The hanging judge in this particular kangaroo court is a former aide to Prime Minister Maliki, who ran for election on Maliki’s misnamed State of Law coalition. It’s clear that Maliki wants to use the execution of Tariq Aziz, a Roman Catholic, to build support for his party among the most extreme Shiite partisans. Like Maliki’s support for the pre-election shenanigans in January, when Iran and Ahmed Chalabi maneuvered to exclude hundreds of legitimate candidates from running over charges of connections to the old Baath Party, Maliki wants to wave the bloody shirt of Tariq Aziz to rally his supporters. The fact that he’s not a Muslim makes that even more popular among Shiite radicals.

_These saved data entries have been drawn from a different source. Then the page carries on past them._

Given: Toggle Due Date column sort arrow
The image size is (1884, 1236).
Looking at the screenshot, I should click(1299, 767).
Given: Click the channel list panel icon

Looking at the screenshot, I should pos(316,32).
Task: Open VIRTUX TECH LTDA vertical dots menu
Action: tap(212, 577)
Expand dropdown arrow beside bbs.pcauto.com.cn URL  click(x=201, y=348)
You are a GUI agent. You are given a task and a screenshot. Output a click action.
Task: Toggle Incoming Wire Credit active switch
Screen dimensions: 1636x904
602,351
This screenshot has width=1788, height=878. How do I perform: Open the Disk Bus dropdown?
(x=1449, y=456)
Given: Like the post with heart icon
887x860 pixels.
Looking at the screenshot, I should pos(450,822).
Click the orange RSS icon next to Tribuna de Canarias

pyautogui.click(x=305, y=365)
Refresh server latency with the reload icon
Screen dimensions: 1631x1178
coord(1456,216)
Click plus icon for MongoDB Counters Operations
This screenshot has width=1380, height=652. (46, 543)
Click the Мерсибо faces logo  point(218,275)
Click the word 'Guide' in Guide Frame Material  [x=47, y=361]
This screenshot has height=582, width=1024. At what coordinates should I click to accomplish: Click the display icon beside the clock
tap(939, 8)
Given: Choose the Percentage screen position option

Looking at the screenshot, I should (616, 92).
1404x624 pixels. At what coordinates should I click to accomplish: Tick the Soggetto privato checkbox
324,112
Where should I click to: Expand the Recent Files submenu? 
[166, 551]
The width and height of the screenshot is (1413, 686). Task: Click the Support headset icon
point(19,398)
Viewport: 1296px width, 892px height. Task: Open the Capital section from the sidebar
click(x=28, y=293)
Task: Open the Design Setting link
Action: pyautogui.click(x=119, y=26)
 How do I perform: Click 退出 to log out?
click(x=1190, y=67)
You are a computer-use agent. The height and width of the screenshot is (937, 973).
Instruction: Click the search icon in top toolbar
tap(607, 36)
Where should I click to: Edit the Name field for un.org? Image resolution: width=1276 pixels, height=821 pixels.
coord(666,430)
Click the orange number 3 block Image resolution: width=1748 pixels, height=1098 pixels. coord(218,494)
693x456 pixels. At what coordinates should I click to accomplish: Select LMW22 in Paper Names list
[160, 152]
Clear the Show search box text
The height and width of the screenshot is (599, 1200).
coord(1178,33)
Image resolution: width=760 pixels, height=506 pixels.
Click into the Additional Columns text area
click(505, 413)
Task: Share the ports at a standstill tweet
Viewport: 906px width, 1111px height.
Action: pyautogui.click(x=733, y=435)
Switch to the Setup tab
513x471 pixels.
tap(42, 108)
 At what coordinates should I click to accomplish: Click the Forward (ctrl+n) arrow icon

Anyone who dealt with Iraq from the 1970s through 2003 knows that Tariq Aziz shouldn’t be put to death for crimes committed during the Saddam Hussein era. As a civilian official, he was often a moderating voice within Iraqi councils, including during the first Gulf War in 1990-91, and he certainly wasn’t responsible for internal repression by the secret police. The biggest irony in the whole affair is that the very people who’ve condemned him to death, led by functionaries of the secretive, Islamic fundamentalist Dawa party led by Prime Minister Maliki, are themselves responsible for atrocities at least on the scale of the repression visited on the Shiites and Kurds in the old Iraq.

Since taking over in Baghdad in 2003, the Shiite majority has been responsible for tens or hundreds of thousands of deaths, carried out by Shiite death squads under the command of the Badr Corps, the militia of the former Supreme Council for the Islamic Revolution in Iraq, the Sadrist Mahdi Army, now allied to Maliki’s political bloc, and by Dawa fanatics, too, who helped run infamous prisons in Iraq where many innocent Sunnis were tortured or killed. It should be noted that in 1980, soon after becoming Iraq’s deputy prime minister, assassins from Dawa, backed by Iran, threw a grenade that almost killed Aziz and did kill a number of others. At the time, the new regime of Ayatollah Khomeini in Iran was bent on expanding its power by toppling the government of Iraq, and Dawa—which had been responsible for other terrorist acts in Iraq, too, over the years—helped raise tensions that provoked the eight-year Iran-Iraq was that began in September 1980.

A spokesman for the Vatican, Federico Lombardi, said, "We really want the sentence against Tariq Aziz not to be carried out." Sergei Lavrov, the Russian foreign minister, warned that killing Aziz "will only worsen the situation in Iraq." Part of the reason why Iraq wants him dead, and why the United States hasn’t intervened on his behalf, is that Aziz reportedly plans to spill secrets about Iraq’s diplomacy over the decades that he served as foreign minister, including American contacts with Iraq during the Iran-Iraq war, when Washington tilted to favor Baghdad over Tehran.

Aziz, whose been in prison since 2003 after surrendering to US forces,is frail, ill, and harmless, and he's someone who has a lot of history to tell. He can appeal his sentence, adn his execution can be avoided. But given Maliki's desperate scramble to hold onto his job, it's looking like Aziz will be a human sacrifice.